De acordo com Daniel, a formação precisa ser feita de maneira constante e focada tanto na gestão de sala de aula quanto nos conteúdos específicos que cada professor deve lecionar.

“Por último, tão importante quanto os elementos que listei acima, está a participação dos pais na vida escolar dos filhos. Neste caso, tanto a mãe quanto o pai precisam acompanhar e orientar os filhos na vida de estudos. Existem inúmeras pesquisas que explicitam inequivocamente a importância da presença dos pais na jornada de estudos dos filhos”.

Analfabetismo funcional 

Ângela Maria Costa é doutora em Educação pela UFMS. (Foto: Izaías Medeiros)
Ângela Maria Costa é doutora em Educação pela UFMS. (Foto: Izaías Medeiros)

A doutora em Educação da UFMS (Universidade Federal de Mato Grosso do Sul), Ângela Maria Costa, alerta para o analfabetismo funcional. “Nós temos um índice muito alto no Brasil de analfabetos funcionais. Que são aqueles meninos que não foram bem alfabetizados, que não conseguem ler um texto decente. Leem, mas não entendem. E a Matemática tem tudo a ver com isso também. Porque se o aluno não entender a pergunta, ele também não faz a questão”.

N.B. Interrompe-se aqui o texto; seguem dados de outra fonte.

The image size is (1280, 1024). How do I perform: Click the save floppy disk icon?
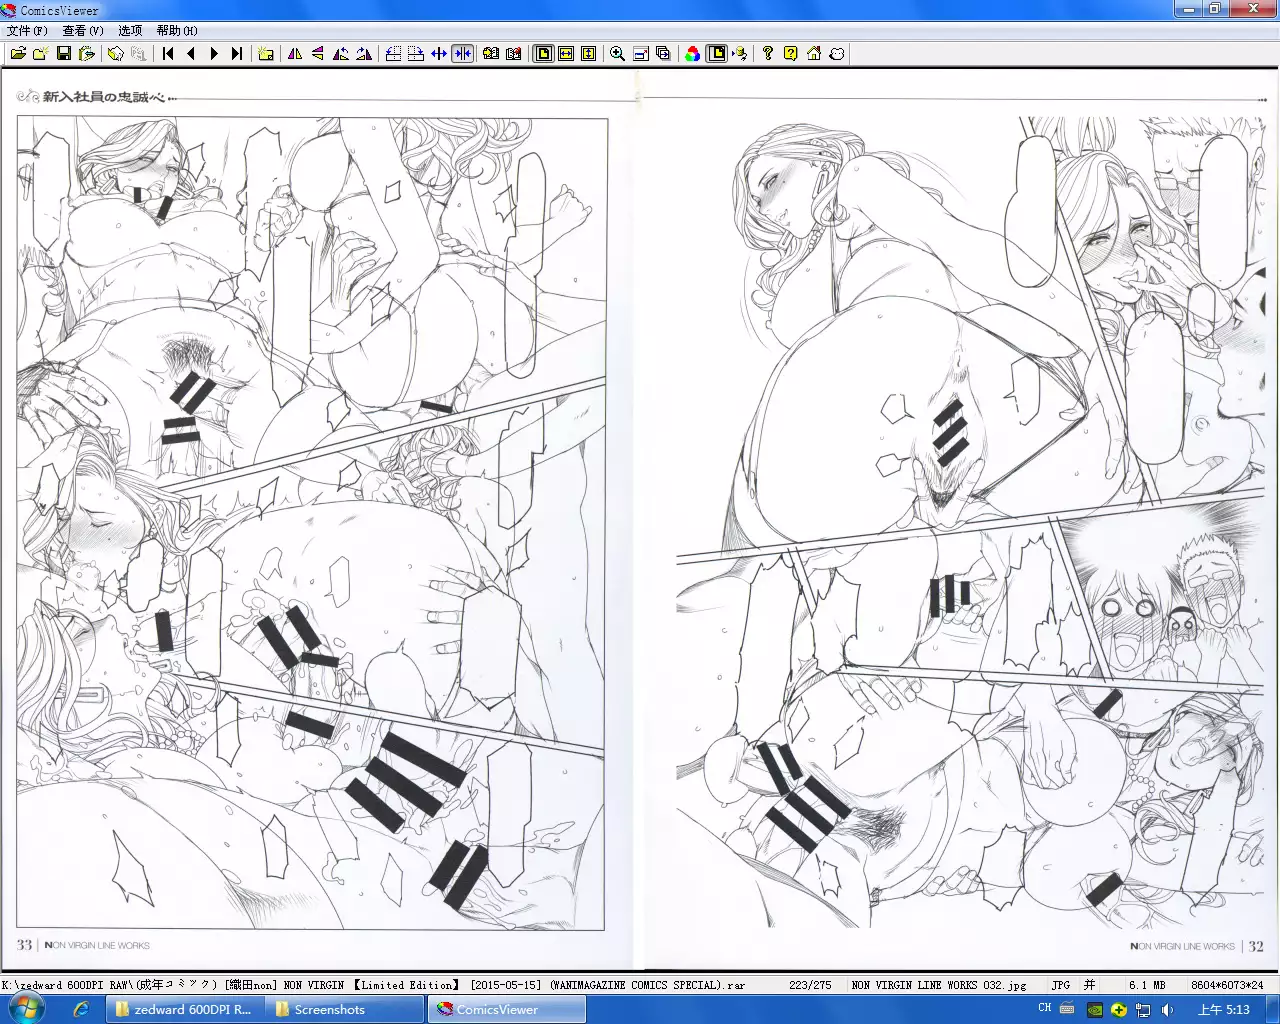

Para a especialista, os indicadores retratam que a qualidade do ensino segue muito abaixo do que seria necessário. “A verdade sobre o Ensino Médio é que ele filtra toda a Educação Básica. E nós estamos com essa avaliação mostrando que o ensino nosso está muito abaixo do necessário. Não existe ainda uma Educação de qualidade no Brasil. A gente vê muita evasão dos jovens por conta da pandemia. E esse foi um problema que agravou mais ainda o que já estava grave. Nós temos um descompasso do Ensino Médio entre as escolas públicas e as escolas privadas. Existe uma desigualdade total. Tanto é que os alunos que cursam o Ensino Médio nas escolas privadas sempre conseguem os melhores lugares nas universidades públicas”, diz Ângela.

Apesar do salário para o professor na rede estadual de MS ser o maior do País, a doutora em Educação reforça que o profissional vai precisar de formação continuada. “O professor é aquele que não pode parar. É um profissional que tem que está sempre se adequando, estudando e se qualificando”.

O Campo Grande News solicitou informações para a SED (Secretaria Estadual de Educação) sobre comparativos de taxas de aprovação, dados sobre taxas de evasão escolar, que avaliações a pasta faz para os professores e o ranking da escolas estaduais com melhores resultados. Contudo, não recebeu respostas até a publicação da matéria.